The idea that institutional participation would stabilize Bitcoin and prevent future bear markets was always naive. Institutional money does not eliminate cycles, it amplifies them. Institutions chase performance on the way up and reduce exposure on the way down, creating larger swings in both directions.

What Traders Should Watch For

Given the prevailing bearish environment and the likelihood that we have seen the cycle top, traders should consider several factors:

Monitor exchange inflows carefully. Rising exchange balances typically precede selling pressure as holders move coins to exchanges in preparation for sales. Conversely, declining exchange balances would suggest accumulation, though this seems unlikely in the near term given current on-chain trends.

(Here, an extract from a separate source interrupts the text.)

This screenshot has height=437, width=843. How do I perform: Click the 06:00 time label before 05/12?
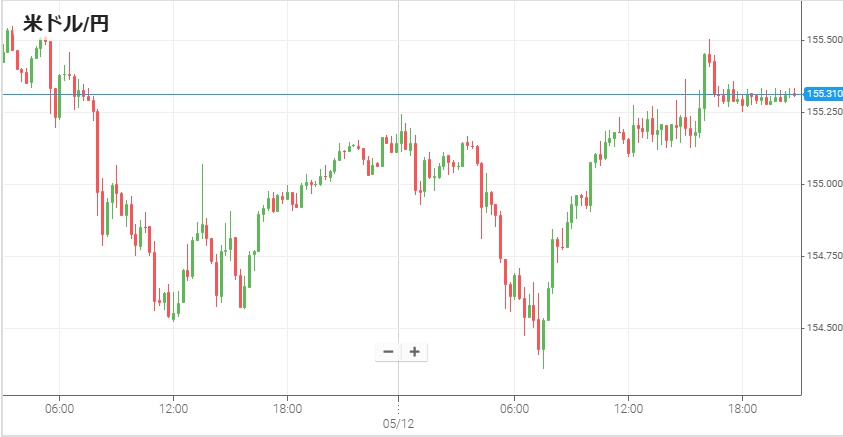coord(59,408)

Watch for breaks below key support levels. If Bitcoin decisively breaks below $70,000 with strong volume, the next support level may not appear until the $50,000 to $55,000 range. CryptoQuant’s reference to the realized price near $56,000 as a potential bear market bottom should be taken seriously.

Pay attention to derivatives market signals. Funding rates in perpetual futures markets have declined to their lowest levels since December 2023, indicating reduced willingness to maintain leveraged long positions. This is classic bear market behavior and suggests further downside is more likely than a swift recovery.

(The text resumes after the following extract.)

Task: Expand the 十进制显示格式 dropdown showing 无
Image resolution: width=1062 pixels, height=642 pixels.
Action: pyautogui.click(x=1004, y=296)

Track institutional activity carefully. While small, consistent accumulation by large holders could signal a shift toward bullishness, the current trend shows the opposite. According to Decrypt, addresses holding between 100 and 1,000 BTC, which include ETFs and treasury companies, are growing below historical trends, mirroring the pattern seen before the 2022 bear market.

The Multi-Year Decline Scenario

If history serves as a guide, Bitcoin may be entering a multi-year bear market similar to previous post-cycle-top periods. The 2017 cycle peaked in December 2017 and did not establish a confirmed bottom until December 2018, a full year later. The 2021 cycle peaked in November 2021 and bottomed in November 2022, again taking approximately 12 months.

However, the current cycle may prove more challenging. The exhaustion of multiple demand drivers simultaneously, including ETFs, treasury companies, and retail interest, suggests there may be no quick catalyst to reverse the trend. Unlike previous cycles where a single new adoption narrative could reignite interest, the current environment lacks obvious new sources of demand.

For long-term investors who believe in Bitcoin’s eventual recovery, the strategic approach is clear: wait for genuine capitulation before deploying significant capital. Buying during distribution phases, even at “support levels,” typically results in holding through further declines. The better opportunities emerge when sentiment has reached maximum pessimism and on-chain metrics show genuine accumulation by smart money.

A Balanced But Skeptical View

The crypto market is notoriously unpredictable, and no single data source can paint the complete picture. CryptoQuant’s insights are valuable, but they must be complemented with other market intelligence such as order book depth, sentiment analysis from social media, and macroeconomic trends.

However, the weight of evidence currently suggests that Bitcoin has entered a cyclical bear market following its October 2025 peak. The demand exhaustion is real, the technical breakdowns are confirming, and the macro environment is deteriorating. Those expecting a quick recovery to new highs are likely engaging in wishful thinking rather than objective analysis.

As we look ahead, the key question is not whether Bitcoin can sustain the $70,000 support level, but rather how deep the inevitable breakdown will go once that level fails. Investors who recognize the cyclical nature of Bitcoin and have the patience to wait for genuine value opportunities will be better positioned than those who chase every bounce during the distribution phase.

In any case, it is essential for both seasoned investors and newcomers to stay informed, use a mix of technical and on-chain indicators, and maintain a disciplined risk management approach. The bear market may be uncomfortable, but it is also where the best long-term opportunities are eventually created for those with the conviction and capital to act when others have capitulated.